## DIRECTIONS:
Leave the images aside and copy out the whole listing, exact to the word.

## AVAILABLE DATA:

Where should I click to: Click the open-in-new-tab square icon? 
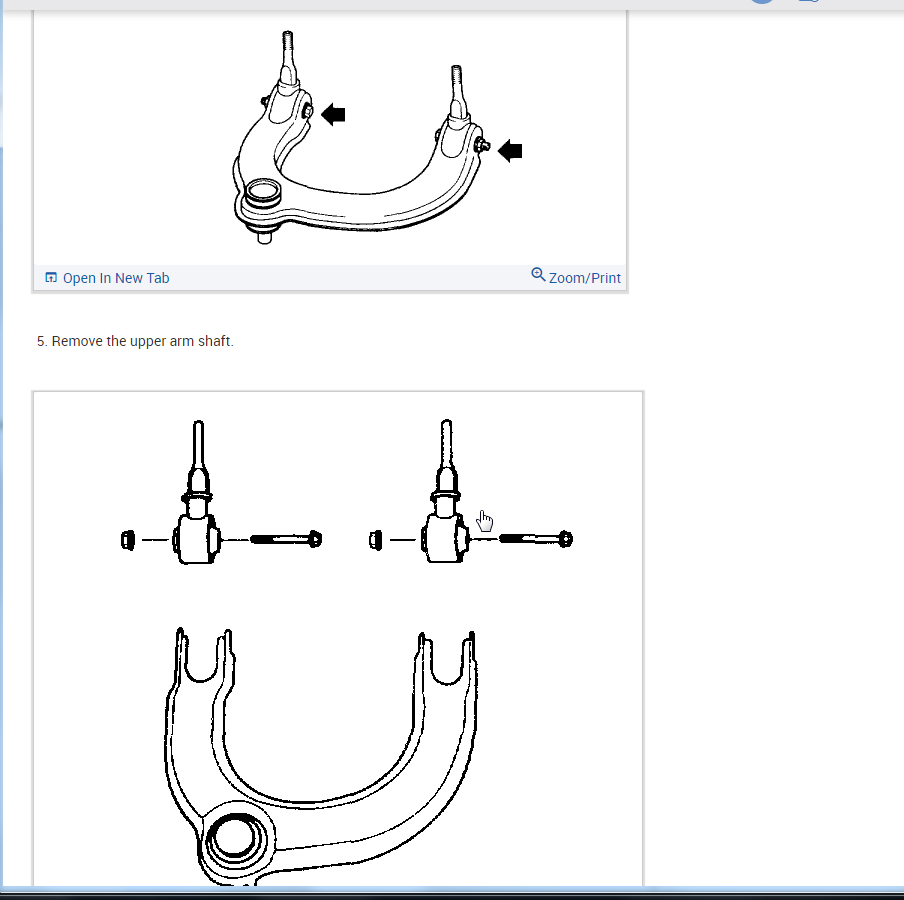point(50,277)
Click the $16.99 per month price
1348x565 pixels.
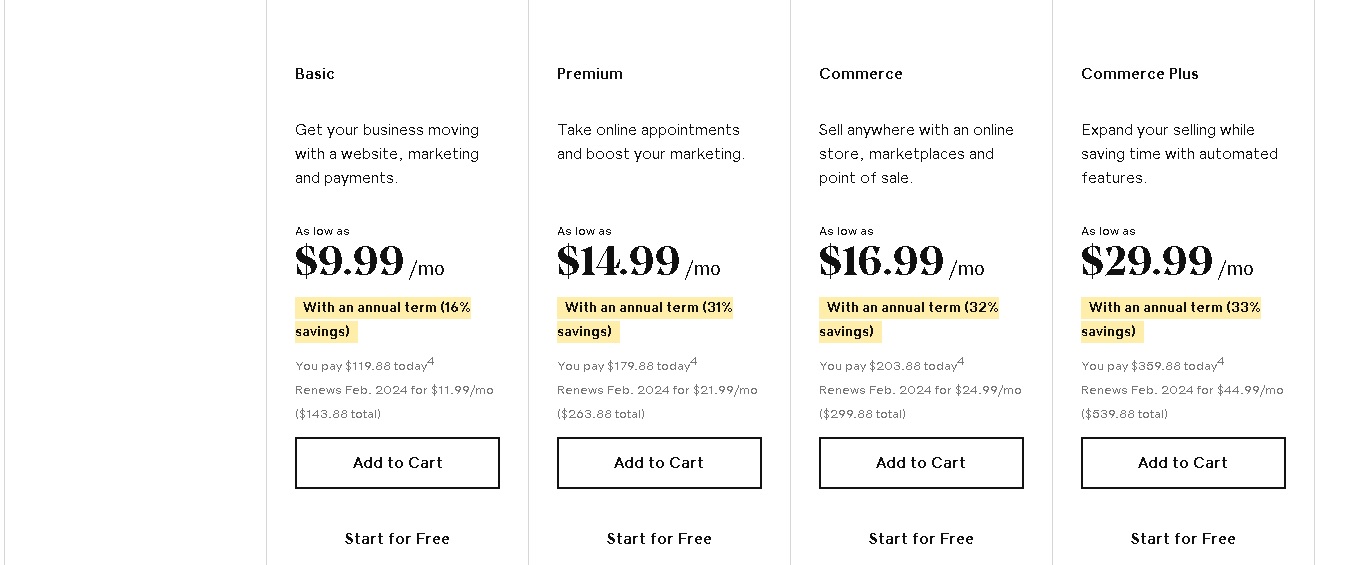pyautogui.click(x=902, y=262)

## ANSWER AREA:
Where should I click to: Click the open-in-new-tab square icon? 
point(50,277)
Click the $16.99 per month price
1348x565 pixels.
pyautogui.click(x=902, y=262)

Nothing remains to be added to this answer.